» **TASK GOAL**: From the line containing "Task: Collapse the" down to the line containing "The width and", copy out the entries below exactly, both lines included, and nothing else; pictures do not belong in the copy.

» **THE DATA**:
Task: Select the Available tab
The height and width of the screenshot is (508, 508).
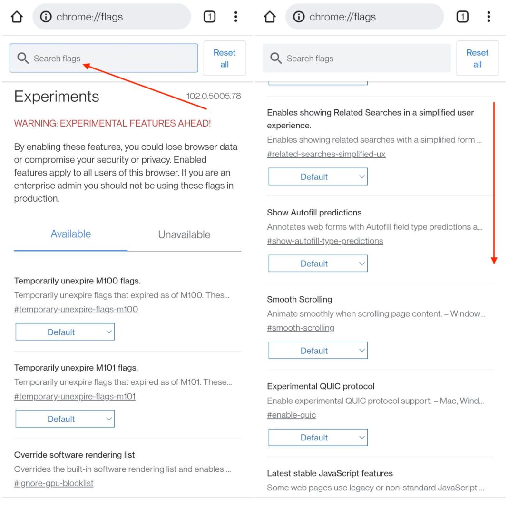Action: [70, 234]
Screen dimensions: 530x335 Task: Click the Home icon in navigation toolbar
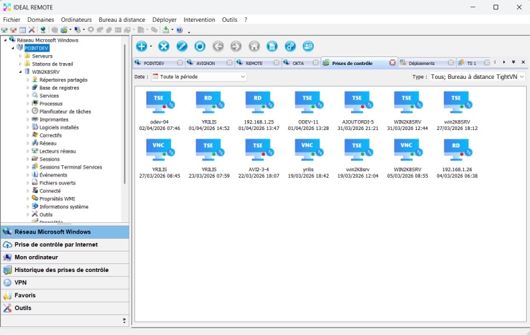pyautogui.click(x=254, y=46)
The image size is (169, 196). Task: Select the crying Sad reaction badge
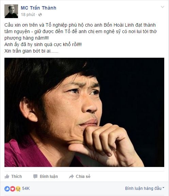pos(18,188)
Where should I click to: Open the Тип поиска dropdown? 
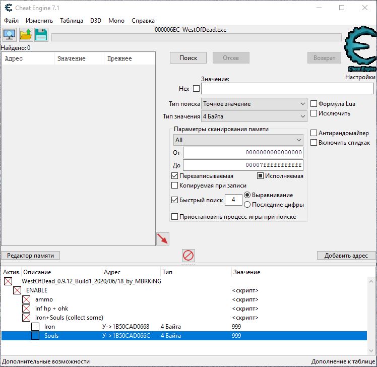tap(254, 104)
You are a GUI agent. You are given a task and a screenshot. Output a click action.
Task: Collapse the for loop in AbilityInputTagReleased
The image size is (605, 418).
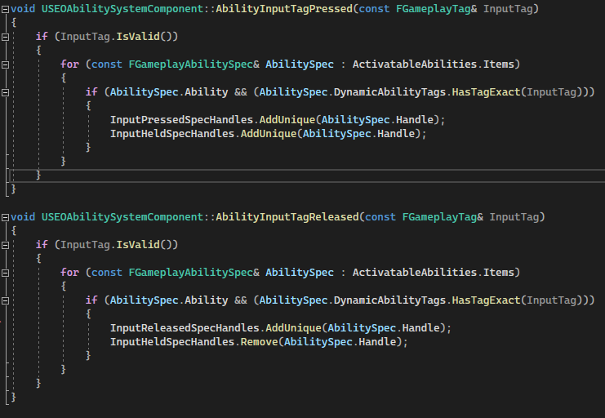point(6,273)
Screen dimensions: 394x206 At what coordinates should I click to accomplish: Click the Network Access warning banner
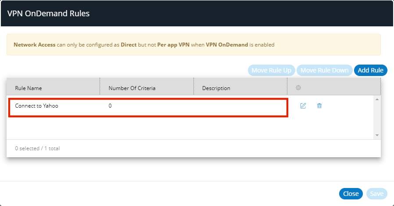[193, 45]
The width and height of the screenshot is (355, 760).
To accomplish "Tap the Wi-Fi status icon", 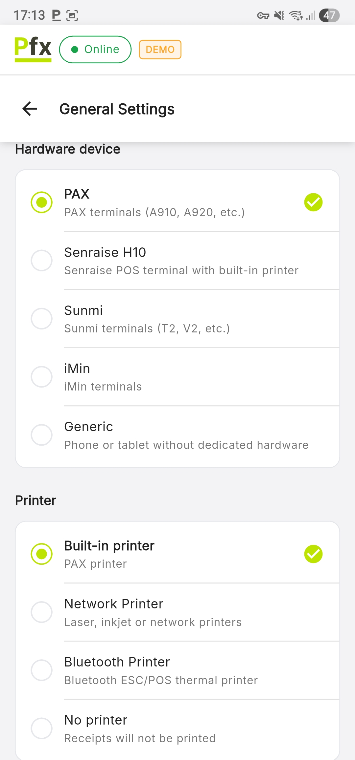I will coord(296,15).
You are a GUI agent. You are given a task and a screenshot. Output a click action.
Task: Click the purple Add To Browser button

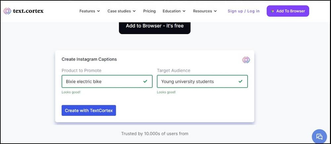(x=288, y=11)
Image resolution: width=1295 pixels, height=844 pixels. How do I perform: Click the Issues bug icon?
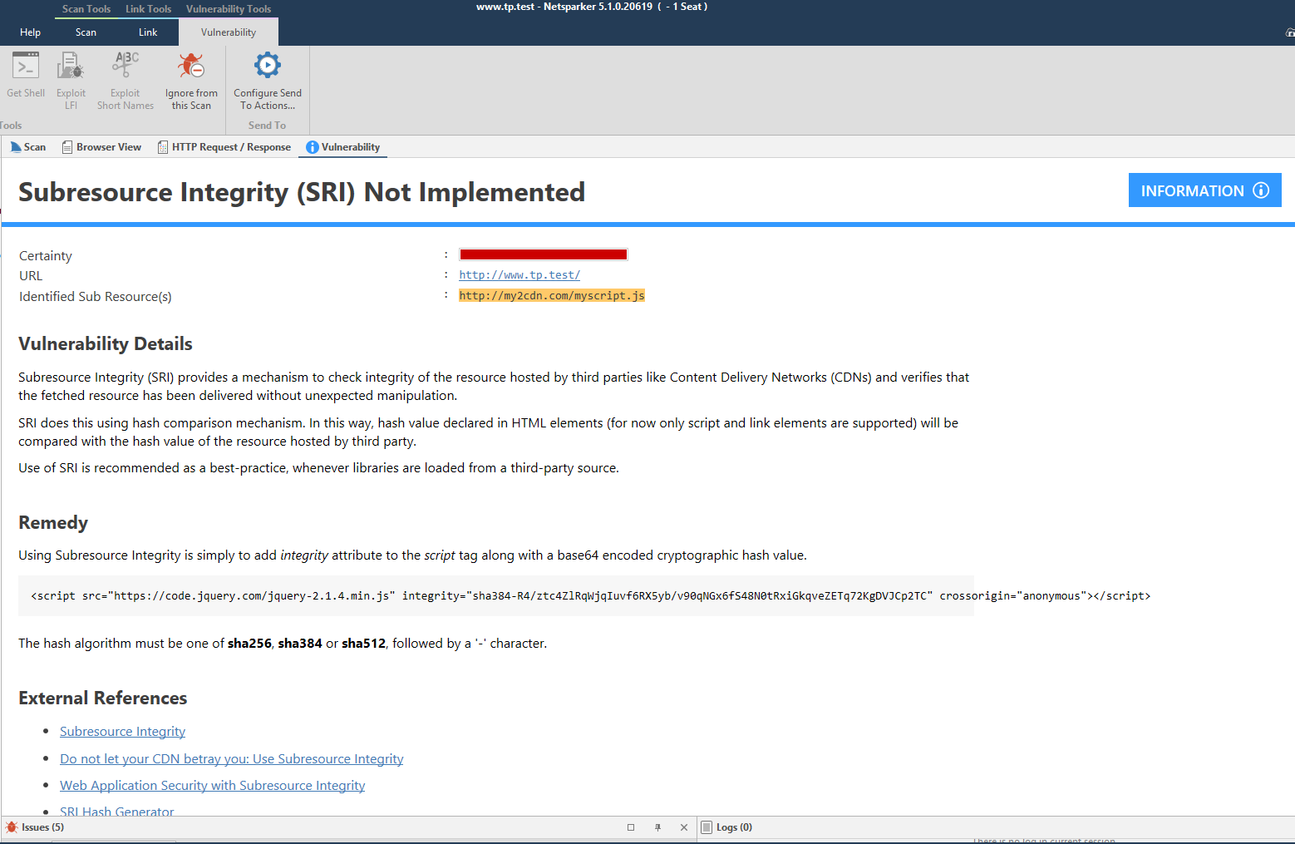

» **EXERCISE ANSWER**:
Task: Collapse the for loop in AbilityInputTagReleased
The image size is (605, 418).
point(6,273)
Screen dimensions: 394x206 At what coordinates should I click to accomplish: Click the Network Access warning banner
[193, 45]
The width and height of the screenshot is (355, 760).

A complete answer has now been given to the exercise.